### PROVIDED TEXT
Hi, I’m Andy.
I write essays like a public journal, the audience is both you (the reader) and myself (the first reader).
I’m usually interested in the gap between how things claim to work and how they actually work. Cultural/interpersonal phenomena, status games, signaling, incentives, the stuff that’s quietly running the world while everyone pretends it isn’t. Most of my essays end up being about common observations from different angles and my own personal experience.
I’m also a tech founder. Building products for millions of users taught me more about what actually motivates people than any textbook could, because you learn it from the backstage. You watch what people do when they think no one’s measuring, and it almost never matches what they say they’ll do. That pattern shows up everywhere once you start looking, and I’m looking to share some of those observations here.
I write because it forces me to think deeply and figure out how to articulate. Paul Graham made the case that essays are a way of discovering ideas, not presenting them, and that’s what I’m trying to do here. Work out what I actually think by committing it to words and publishing it where I can’t take it back.
I draw from psychology, consumer behavior, evolutionary biology, and occasionally, God. I try to write about useful topics in plain language, because if I can’t explain it simply, I probably don’t understand it yet.
I publish when I have something worth saying, so don’t expect a schedule. And if you think my reasoning breaks somewhere, I’d genuinely love to hear it. That’s my whole motivation for writing on Substack instead of somewhere private!

### INFORMATION GIVEN

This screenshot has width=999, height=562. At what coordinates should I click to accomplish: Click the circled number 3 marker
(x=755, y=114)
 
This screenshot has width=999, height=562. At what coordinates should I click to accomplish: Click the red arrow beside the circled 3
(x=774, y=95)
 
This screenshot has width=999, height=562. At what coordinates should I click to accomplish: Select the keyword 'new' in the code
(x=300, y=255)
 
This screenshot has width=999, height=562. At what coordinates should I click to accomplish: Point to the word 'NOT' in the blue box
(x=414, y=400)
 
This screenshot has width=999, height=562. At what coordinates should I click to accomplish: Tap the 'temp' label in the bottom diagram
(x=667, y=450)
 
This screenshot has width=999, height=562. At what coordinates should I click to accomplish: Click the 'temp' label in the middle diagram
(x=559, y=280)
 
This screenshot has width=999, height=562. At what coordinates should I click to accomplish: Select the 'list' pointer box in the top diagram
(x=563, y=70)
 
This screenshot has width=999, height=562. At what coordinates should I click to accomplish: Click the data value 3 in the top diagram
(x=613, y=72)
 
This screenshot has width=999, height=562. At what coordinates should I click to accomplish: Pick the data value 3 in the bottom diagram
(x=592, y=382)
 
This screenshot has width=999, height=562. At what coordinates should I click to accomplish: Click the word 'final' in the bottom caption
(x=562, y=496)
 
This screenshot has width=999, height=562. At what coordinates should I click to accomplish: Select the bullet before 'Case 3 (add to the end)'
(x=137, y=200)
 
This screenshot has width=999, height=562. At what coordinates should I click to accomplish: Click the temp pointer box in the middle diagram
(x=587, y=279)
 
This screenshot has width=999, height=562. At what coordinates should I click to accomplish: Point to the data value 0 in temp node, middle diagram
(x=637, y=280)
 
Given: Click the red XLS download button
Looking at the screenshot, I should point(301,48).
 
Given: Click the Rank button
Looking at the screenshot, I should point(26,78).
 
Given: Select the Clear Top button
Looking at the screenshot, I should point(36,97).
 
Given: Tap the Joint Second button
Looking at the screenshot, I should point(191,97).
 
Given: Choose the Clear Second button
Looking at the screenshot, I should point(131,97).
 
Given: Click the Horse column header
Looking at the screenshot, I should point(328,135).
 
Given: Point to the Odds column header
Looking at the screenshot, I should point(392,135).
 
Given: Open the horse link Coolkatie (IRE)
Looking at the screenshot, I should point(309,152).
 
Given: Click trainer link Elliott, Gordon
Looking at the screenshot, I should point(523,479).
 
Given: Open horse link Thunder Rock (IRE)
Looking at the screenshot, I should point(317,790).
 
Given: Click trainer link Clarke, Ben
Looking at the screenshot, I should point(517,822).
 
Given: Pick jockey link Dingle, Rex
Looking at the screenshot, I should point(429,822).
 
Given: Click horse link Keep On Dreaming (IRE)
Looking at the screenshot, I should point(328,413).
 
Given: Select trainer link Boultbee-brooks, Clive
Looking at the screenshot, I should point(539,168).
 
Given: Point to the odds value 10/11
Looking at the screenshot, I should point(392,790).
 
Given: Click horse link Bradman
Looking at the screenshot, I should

### BRIEF 1
In the about text above, reproduce the part that opens with the words containing "I draw from" and closes with "understand it yet.".
### BRIEF 2
According to the about text, what did building products for millions of users teach the writer?
### BRIEF 3
Name every field or source the about text says the writer draws from.

### TASK SOLUTION 1
I draw from psychology, consumer behavior, evolutionary biology, and occasionally, God. I try to write about useful topics in plain language, because if I can’t explain it simply, I probably don’t understand it yet.

### TASK SOLUTION 2
More about what actually motivates people than any textbook could.

### TASK SOLUTION 3
Psychology, consumer behavior, evolutionary biology, and God.